===== Recorded information

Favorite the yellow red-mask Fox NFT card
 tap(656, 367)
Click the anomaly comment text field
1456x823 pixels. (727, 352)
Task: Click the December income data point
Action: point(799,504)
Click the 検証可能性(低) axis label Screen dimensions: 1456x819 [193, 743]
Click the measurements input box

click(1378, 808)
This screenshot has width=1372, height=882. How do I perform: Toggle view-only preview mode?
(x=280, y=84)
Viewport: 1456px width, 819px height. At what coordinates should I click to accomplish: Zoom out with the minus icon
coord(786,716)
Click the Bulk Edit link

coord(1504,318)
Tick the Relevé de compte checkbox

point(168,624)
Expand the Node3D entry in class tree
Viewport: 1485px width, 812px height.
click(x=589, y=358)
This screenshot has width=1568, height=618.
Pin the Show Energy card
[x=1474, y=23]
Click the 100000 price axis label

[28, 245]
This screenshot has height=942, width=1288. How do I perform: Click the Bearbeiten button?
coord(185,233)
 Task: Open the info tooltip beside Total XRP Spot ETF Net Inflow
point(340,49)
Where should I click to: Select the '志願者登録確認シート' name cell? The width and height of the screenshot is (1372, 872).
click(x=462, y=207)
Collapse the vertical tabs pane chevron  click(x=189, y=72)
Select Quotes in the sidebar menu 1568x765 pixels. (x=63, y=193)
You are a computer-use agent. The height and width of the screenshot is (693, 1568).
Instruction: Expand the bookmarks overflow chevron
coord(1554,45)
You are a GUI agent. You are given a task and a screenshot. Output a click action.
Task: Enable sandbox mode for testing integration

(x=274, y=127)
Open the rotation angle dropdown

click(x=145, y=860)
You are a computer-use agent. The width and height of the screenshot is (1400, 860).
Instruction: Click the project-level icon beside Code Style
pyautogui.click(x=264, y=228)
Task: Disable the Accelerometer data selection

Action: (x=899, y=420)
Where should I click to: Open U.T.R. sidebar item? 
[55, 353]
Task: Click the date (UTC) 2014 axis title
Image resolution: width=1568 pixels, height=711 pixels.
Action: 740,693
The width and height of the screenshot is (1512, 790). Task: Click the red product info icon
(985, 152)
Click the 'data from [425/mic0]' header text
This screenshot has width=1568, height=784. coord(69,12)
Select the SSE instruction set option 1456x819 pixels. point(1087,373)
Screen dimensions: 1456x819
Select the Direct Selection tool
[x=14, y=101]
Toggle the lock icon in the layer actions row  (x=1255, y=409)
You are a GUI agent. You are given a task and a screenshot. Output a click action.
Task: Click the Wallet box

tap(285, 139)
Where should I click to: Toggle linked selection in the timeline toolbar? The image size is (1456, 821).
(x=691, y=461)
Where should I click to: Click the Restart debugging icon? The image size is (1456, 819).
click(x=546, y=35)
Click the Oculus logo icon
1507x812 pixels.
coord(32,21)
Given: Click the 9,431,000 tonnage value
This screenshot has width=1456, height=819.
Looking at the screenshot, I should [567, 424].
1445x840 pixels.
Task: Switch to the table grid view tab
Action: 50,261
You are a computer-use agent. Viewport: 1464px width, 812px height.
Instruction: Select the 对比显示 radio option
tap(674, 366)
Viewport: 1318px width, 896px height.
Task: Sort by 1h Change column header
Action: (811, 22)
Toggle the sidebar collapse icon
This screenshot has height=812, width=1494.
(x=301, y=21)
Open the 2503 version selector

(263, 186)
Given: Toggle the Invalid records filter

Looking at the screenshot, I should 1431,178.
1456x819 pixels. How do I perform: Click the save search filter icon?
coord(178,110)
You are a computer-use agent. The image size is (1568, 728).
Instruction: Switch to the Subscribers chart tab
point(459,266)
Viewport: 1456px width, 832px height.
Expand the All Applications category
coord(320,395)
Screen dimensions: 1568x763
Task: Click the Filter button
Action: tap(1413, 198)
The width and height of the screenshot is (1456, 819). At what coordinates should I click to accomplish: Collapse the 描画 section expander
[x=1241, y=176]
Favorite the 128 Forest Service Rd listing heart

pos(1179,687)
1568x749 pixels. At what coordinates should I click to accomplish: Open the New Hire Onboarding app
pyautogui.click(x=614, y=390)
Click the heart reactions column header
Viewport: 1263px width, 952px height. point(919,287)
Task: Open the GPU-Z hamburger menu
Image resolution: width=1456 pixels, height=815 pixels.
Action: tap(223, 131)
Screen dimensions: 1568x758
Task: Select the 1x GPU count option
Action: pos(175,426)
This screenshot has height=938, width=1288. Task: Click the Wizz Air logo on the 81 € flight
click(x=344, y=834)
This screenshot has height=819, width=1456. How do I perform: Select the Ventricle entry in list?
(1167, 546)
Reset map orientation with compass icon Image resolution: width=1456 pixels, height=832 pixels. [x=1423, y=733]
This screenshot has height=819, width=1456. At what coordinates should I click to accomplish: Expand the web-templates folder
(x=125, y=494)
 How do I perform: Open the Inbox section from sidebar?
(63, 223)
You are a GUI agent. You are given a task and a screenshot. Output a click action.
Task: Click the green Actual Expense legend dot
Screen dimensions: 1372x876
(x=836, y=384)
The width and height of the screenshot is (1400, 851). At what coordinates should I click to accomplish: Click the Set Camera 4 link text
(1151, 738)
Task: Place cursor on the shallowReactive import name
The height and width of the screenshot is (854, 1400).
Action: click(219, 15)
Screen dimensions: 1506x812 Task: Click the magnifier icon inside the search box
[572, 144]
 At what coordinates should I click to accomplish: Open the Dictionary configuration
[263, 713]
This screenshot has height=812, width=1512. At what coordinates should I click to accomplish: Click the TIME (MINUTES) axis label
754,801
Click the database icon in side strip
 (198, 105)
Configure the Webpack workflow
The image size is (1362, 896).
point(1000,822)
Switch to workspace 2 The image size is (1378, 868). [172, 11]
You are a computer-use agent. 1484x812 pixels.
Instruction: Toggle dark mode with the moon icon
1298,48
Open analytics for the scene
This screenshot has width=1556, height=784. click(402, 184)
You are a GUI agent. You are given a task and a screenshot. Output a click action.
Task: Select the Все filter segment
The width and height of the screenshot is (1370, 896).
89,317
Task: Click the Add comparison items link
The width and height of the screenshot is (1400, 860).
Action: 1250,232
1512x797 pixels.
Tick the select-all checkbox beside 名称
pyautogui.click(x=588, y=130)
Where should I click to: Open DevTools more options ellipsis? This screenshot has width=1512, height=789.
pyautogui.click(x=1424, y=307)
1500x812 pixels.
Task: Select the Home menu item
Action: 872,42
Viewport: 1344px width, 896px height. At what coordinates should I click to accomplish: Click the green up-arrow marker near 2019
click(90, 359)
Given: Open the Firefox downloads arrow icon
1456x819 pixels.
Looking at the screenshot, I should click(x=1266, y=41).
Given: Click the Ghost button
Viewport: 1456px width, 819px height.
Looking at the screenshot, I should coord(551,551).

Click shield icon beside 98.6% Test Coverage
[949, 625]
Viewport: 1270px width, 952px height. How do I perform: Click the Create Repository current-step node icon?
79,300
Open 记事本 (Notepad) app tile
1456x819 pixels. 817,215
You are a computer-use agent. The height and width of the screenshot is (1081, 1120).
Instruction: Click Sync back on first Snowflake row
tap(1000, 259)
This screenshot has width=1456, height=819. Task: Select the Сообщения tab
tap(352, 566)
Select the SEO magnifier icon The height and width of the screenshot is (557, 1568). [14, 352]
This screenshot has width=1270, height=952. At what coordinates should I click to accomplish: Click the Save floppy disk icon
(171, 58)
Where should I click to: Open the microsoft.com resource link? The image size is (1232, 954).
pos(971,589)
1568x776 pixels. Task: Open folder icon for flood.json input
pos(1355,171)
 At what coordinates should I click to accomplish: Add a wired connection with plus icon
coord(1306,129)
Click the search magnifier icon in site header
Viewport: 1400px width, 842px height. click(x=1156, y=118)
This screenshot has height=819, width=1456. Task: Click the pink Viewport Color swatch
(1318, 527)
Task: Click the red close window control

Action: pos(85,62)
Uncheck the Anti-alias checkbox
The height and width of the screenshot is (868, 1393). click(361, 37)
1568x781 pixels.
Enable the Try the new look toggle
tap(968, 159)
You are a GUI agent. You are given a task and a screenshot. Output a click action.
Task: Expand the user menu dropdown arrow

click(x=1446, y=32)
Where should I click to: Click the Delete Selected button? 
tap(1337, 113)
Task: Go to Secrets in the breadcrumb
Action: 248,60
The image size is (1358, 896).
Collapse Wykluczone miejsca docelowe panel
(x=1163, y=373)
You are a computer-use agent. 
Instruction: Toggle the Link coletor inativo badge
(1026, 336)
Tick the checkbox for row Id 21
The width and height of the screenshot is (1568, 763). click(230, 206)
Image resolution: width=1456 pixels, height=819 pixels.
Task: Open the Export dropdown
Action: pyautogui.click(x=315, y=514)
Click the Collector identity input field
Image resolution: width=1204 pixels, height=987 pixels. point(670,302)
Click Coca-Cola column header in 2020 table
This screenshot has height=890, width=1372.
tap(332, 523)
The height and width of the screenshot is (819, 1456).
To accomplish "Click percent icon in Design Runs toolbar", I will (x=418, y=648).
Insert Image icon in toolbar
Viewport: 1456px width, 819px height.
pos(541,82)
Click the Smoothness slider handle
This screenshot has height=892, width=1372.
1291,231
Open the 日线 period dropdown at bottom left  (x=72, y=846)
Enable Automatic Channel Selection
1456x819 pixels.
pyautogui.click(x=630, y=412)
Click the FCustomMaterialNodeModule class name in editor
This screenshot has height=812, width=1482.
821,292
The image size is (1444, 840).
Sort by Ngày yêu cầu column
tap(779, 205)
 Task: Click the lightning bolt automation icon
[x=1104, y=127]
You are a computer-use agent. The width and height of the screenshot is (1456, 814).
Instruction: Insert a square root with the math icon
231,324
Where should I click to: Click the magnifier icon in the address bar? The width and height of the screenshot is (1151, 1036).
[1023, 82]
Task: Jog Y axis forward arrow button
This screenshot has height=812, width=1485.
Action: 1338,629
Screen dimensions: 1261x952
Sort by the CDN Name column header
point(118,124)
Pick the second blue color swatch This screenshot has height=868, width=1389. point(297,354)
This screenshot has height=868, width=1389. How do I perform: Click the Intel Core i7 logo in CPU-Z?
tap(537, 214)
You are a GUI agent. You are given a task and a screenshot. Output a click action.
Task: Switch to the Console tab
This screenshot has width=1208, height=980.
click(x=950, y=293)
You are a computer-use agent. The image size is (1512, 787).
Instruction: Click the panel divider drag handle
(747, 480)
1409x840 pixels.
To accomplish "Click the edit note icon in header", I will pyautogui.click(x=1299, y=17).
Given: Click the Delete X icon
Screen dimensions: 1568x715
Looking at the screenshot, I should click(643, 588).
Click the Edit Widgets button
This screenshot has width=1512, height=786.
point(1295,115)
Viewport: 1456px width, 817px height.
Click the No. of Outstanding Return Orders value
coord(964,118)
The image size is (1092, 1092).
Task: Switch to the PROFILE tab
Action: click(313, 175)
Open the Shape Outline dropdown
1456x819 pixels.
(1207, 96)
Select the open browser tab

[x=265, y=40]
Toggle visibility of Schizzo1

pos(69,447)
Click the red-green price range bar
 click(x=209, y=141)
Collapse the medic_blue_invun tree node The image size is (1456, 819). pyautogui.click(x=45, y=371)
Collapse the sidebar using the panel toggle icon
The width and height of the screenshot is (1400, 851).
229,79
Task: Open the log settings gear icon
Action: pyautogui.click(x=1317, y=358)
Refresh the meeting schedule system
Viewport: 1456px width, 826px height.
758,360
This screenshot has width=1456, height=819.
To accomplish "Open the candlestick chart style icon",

==========

*Problem description:* Each line above from the one with "Open 记事本 (Notepad) app tile" up to and including the one with "The height and width of the screenshot is (819, 1456)." must be set down exactly, and no line outside that span may appear.

*Answer to this problem:*
Open 记事本 (Notepad) app tile
1456x819 pixels. 817,215
You are a computer-use agent. The height and width of the screenshot is (1081, 1120).
Instruction: Click Sync back on first Snowflake row
tap(1000, 259)
This screenshot has width=1456, height=819. Task: Select the Сообщения tab
tap(352, 566)
Select the SEO magnifier icon The height and width of the screenshot is (557, 1568). [14, 352]
This screenshot has width=1270, height=952. At what coordinates should I click to accomplish: Click the Save floppy disk icon
(171, 58)
Where should I click to: Open the microsoft.com resource link? The image size is (1232, 954).
pos(971,589)
1568x776 pixels. Task: Open folder icon for flood.json input
pos(1355,171)
 At what coordinates should I click to accomplish: Add a wired connection with plus icon
coord(1306,129)
Click the search magnifier icon in site header
Viewport: 1400px width, 842px height. click(x=1156, y=118)
This screenshot has height=819, width=1456. Task: Click the pink Viewport Color swatch
(1318, 527)
Task: Click the red close window control

Action: pos(85,62)
Uncheck the Anti-alias checkbox
The height and width of the screenshot is (868, 1393). click(361, 37)
1568x781 pixels.
Enable the Try the new look toggle
tap(968, 159)
You are a GUI agent. You are given a task and a screenshot. Output a click action.
Task: Expand the user menu dropdown arrow

click(x=1446, y=32)
Where should I click to: Click the Delete Selected button? 
tap(1337, 113)
Task: Go to Secrets in the breadcrumb
Action: 248,60
The image size is (1358, 896).
Collapse Wykluczone miejsca docelowe panel
(x=1163, y=373)
You are a computer-use agent. 
Instruction: Toggle the Link coletor inativo badge
(1026, 336)
Tick the checkbox for row Id 21
The width and height of the screenshot is (1568, 763). click(230, 206)
Image resolution: width=1456 pixels, height=819 pixels.
Task: Open the Export dropdown
Action: pyautogui.click(x=315, y=514)
Click the Collector identity input field
Image resolution: width=1204 pixels, height=987 pixels. point(670,302)
Click Coca-Cola column header in 2020 table
This screenshot has height=890, width=1372.
tap(332, 523)
The height and width of the screenshot is (819, 1456).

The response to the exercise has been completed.